Problem description
Reproduce the text of each of the following items word for word, leaving out the pictures.

----

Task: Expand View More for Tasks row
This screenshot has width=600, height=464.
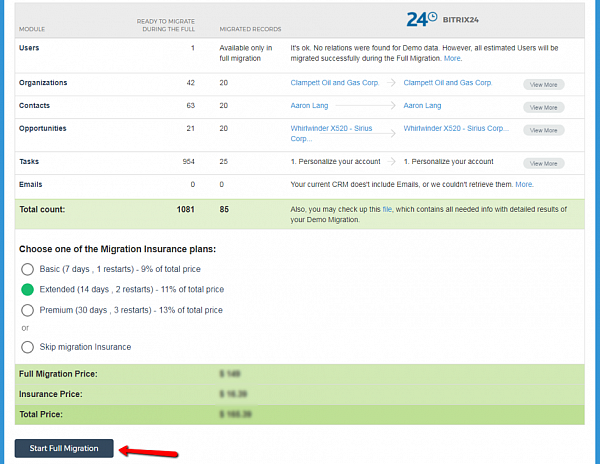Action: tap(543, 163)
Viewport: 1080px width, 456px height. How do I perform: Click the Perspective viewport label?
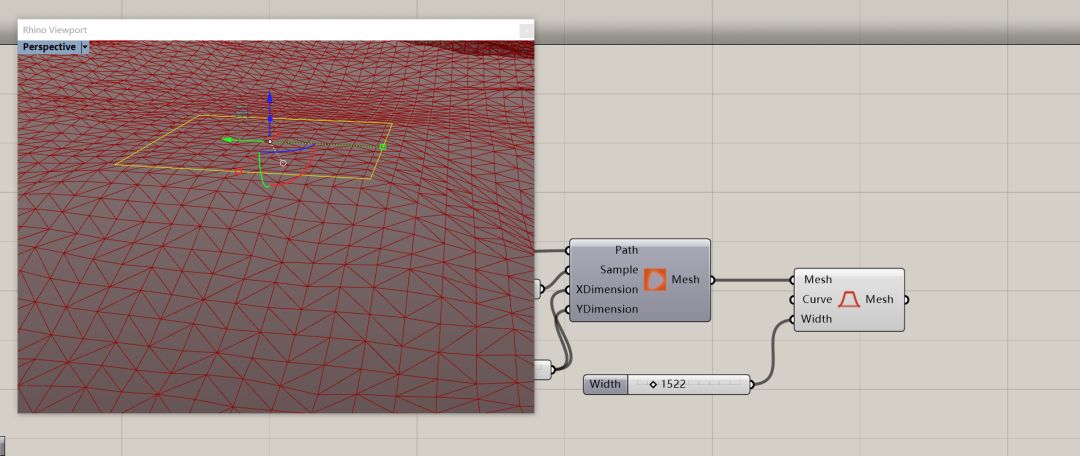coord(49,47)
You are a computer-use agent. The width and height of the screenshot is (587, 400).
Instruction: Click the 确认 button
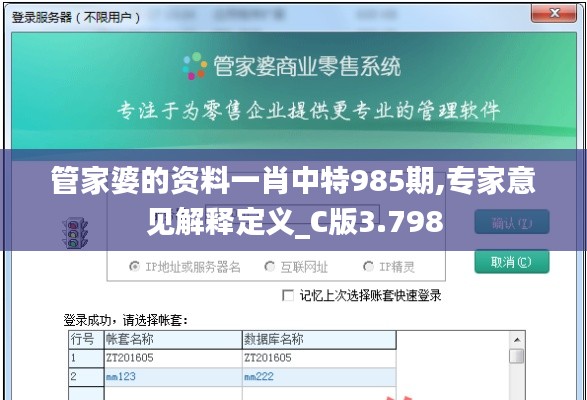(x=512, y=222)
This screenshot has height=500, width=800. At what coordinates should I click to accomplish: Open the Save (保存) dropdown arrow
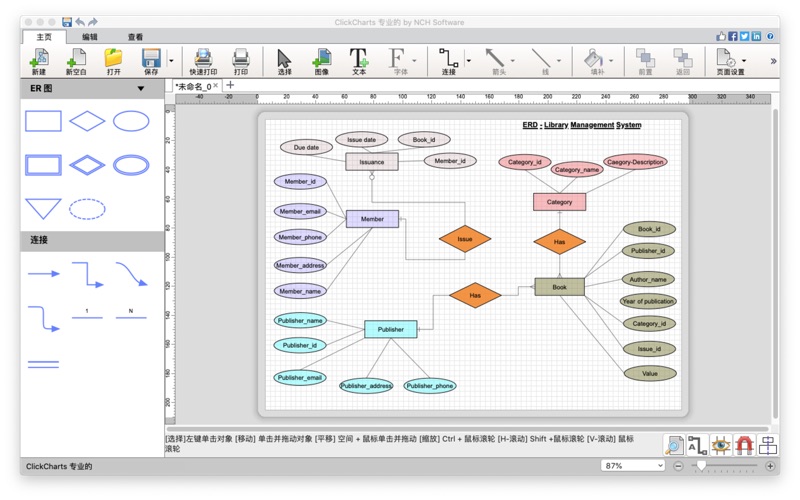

----

Completed task
Task: Expand View More for Tasks row
This screenshot has width=600, height=464.
Action: tap(543, 163)
Viewport: 1080px width, 456px height. How do I perform: Click the Perspective viewport label?
coord(49,47)
You are a computer-use agent. The width and height of the screenshot is (587, 400).
Instruction: Click the 确认 button
(x=512, y=222)
This screenshot has height=500, width=800. At what coordinates should I click to accomplish: Open the Save (保存) dropdown arrow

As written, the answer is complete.